2016-06-30
Sex and Spirit: An Illustrated Guide to Sacred Sexuality
By Clifford Bishop
Ulysses Press, 192 pp.

For all the changes brought on by the sexual revolution of the 1960s and 1970s, the idea of sacred sexuality still strikes an alien note for most people in the United States and Europe. Our attitudes towards sex, as they are reflected in the multiple streams of media that constitute our culture, still hover between hedonism and shame, and we still encounter unplumbed ambivalence about sex and pleasure. "It is impossible to overestimate the influence of the Christian Church on Western sexuality," writes Clifford Bishop, in "Sex and the Spirit." Bishop's feelings about what the Church has wrought can be surmised from the chapter heading in which this quote appears: "The Wounded Body: Sex in the West."

Bishop, an independent English author who spent years in Zimbabwe studying tribal customs, casts his net far wider than the West in this romp through several millennia of human sexuality. He includes tidbits on mating customs of indigenous peoples, the prevalence of homosexuality in every human society, the religious significance of transvestitism among the Plains Indians of North America, and cross-cultural attitudes towards masturbation.

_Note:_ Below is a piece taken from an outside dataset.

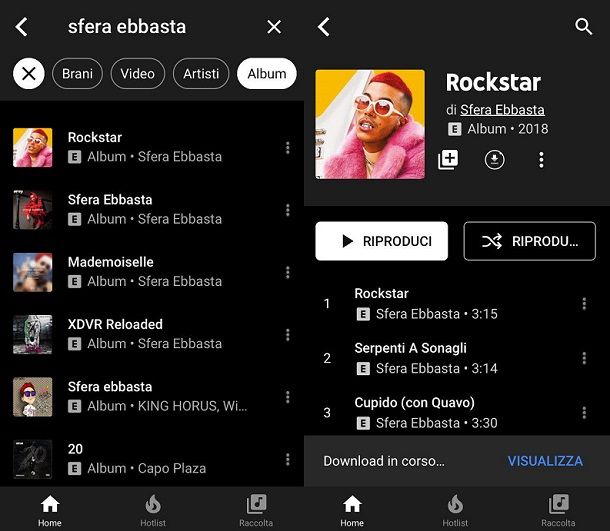Switch to the Artisti filter chip
This screenshot has width=610, height=531.
tap(201, 74)
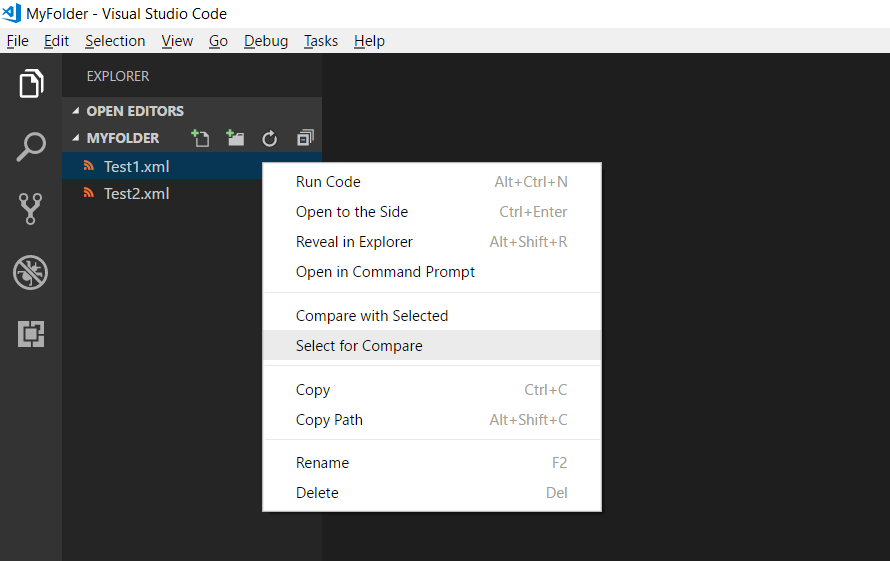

The book follows a roughly chronological pattern, from pre-history and primate sexuality to the esoteric teachings of the "Kama Sutra," Karl Jung, and Wilhelm Reich. With its pictures, off-set boxes of text, and prose passages, "Sex and the Spirit" isn't really a book you read cover to cover. It's better appreciated as a smorgasbord, a not-so-heavy coffee table book of sexuality and its often intimate, often fraught relationship with religion.

Intentionally or not, Bishop supports our image of a sensuous Orient versus a puritanical West. He opposes a libidinous, largely guilt-free indigenous tribal sexuality of sub-Saharan Africa, the South Pacific, and Latin America versus the uptight, sublimated, and agonizing sexuality of the Catholic Church and it Protestant offshoots. Islam is, sexually speaking, betwixt and between, with images of paradise as a free-love commune on the one hand and rigid restrictions on the female body on the other.

The last section of the book, called "Techniques of Ecstasy," focuses almost entirely on Taoism and on Tantrism, in both its Hindu and Buddhist forms.

Of course, there are no "techniques of ecstasy" in the Western religious tradition, at least not prominent ones and at least not identified as such by Bishop. Christianity since the time of Augustine and the Church fathers has seen the body as a source of weakness and sin. Martin Luther did nothing to lessen that opprobrium. The psychoanalytic tradition that emerged in the late 19th century picked up where Christianity left off, portraying sex as a field of shame and of neuroses. When the West encountered the East during the colonialist invasions of the 19th century, it saw a series of cultures that looked uninhibited by comparison.

It is at this point in the story that Bishop falls into an inadvertent romanticism. The Eastern cultures, it may be argued, only look uninhibited to Westerners. While tribal cultures may, as Bishop depicts, be largely free of the sexual stigma of the West and may also be far more comfortable with the spiritual dimensions of sex and procreation, eastern cultures have more than their share of ambivalence, confusion and harshness. Hinduism, Taoism and Buddhism have traditions that link sex to meditation and enlightenment. For centuries, the Eastern tradition of Tantrism evolved as way to unite the spirit and flesh, while in China upper-class Taoists focused on female sexual pleasure as a spiritual imperative for both sexes.

But Eastern sex is hardly all fun and games. Confucian teachings create gulfs between men and women far wider than exist in the West. Tantrism encourages such practices such as copulation among corpses in graveyards. What's more, tantrism (as Bishop acknowledges) isn't about sex so much as it is a set of techniques and teachings designed to remove the practitioner from society and set him or her on an arduous path towards nirvana. It's only starry-eyed Westerners looking to the East as a fount of sexual liberation who have glossed over the messier, more ambiguous aspects.

These objections aside, Bishop's brief book is essentially entertaining, and often informative. Bishop doesn't linger on any topic for long, and any reader will find pearls of new information. But by insinuating that it would be more fun to frolic in the East than trudge through the shame and guilt of the West, Bishop misleads. It may be better to be a Hindu, sexually speaking, but it's certainly preferable to be a Western woman.